“The reason creativity wilts inside of us like a vase full of snipped wildflowers is the very same reason love fades. Somewhere along the line, we stop noticing. We can never stop noticing. The moment we stop noticing, we might as well be dead. We’re alive and breathing but we feel nothing at all. Creativity and love dies when we feel nothing at all. And so we notice so we we can feel because, in the words of Klinkenborg, noticing means thinking with all your senses.”
Cole Schafer
“A lot of the time, creativity comes from structure. When you have those parameters and structure, then within that you can be creative. If you don’t have structure, you’re just aimlessly doing stuff.”
Kobe Bryant, via Think Like A Monk (Page 132)
“Creative work needs solitude. It needs concentration, without interruptions. It needs the whole sky to fly in, and no eye watching until it comes to that certainty which it aspires to, but does not necessarily have at once. Privacy, then. A place apart––to pace, to chew pencils, to scribble and erase and scribble again.”
Mary Oliver
“The creative does not live off wins. The creative lives off the work. That’s what keeps her nourished.”
Cole Schafer (January Black), One Minute, Please? (Page 66)
“My aunt and uncle in their country home taught me how to be okay with sitting still, a quality that has been as important to my career as anything. To be a decent writer, you have to be okay with either writing or doing absolutely nothing. I’m a firm believer that the only way to be creative is to sit around and do nothing until you get bored enough to entertain yourself.”
Cole Schafer
“The only reason Alan [Watts] talks about mysticism, philosophy, or Eastern traditions is because he enjoys it. He sees himself like a ‘spring bubbling from the side of the mountain’ – if a traveller drinks from the spring and enjoys it, that’s fine. But that’s not the purpose of the spring. The spring just exists.”
Ali Abdaal
“The greatest impediment to creativity is your impatience, the almost inevitable desire to hurry up the process, express something, and make a splash.”

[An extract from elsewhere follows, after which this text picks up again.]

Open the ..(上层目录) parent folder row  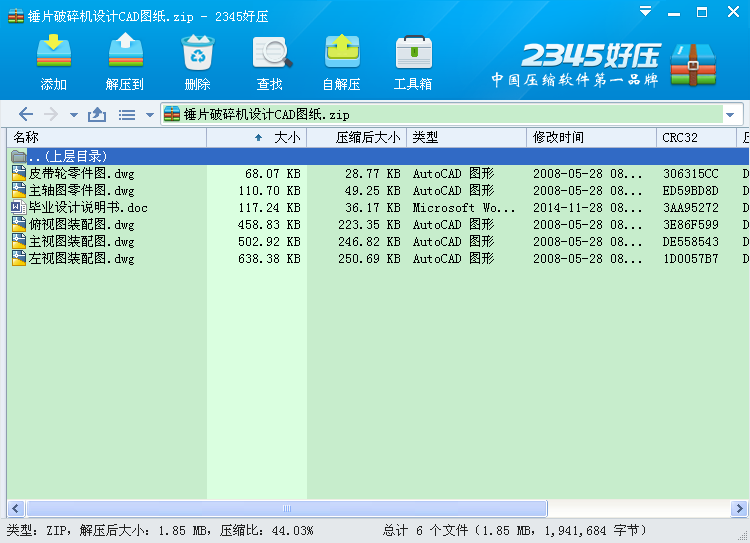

Robert Greene, The Daily Laws (Page 93)
“We all possess an inborn creative force that wants to become active. This is the gift of our Original Mind, which reveals such potential. The human mind is naturally creative, constantly looking to make associations and connections between things and ideas. It wants to explore, to discover new aspects of the world, and to invent. To express this creative force is our greatest desire, and the stifling of it the source of our misery.”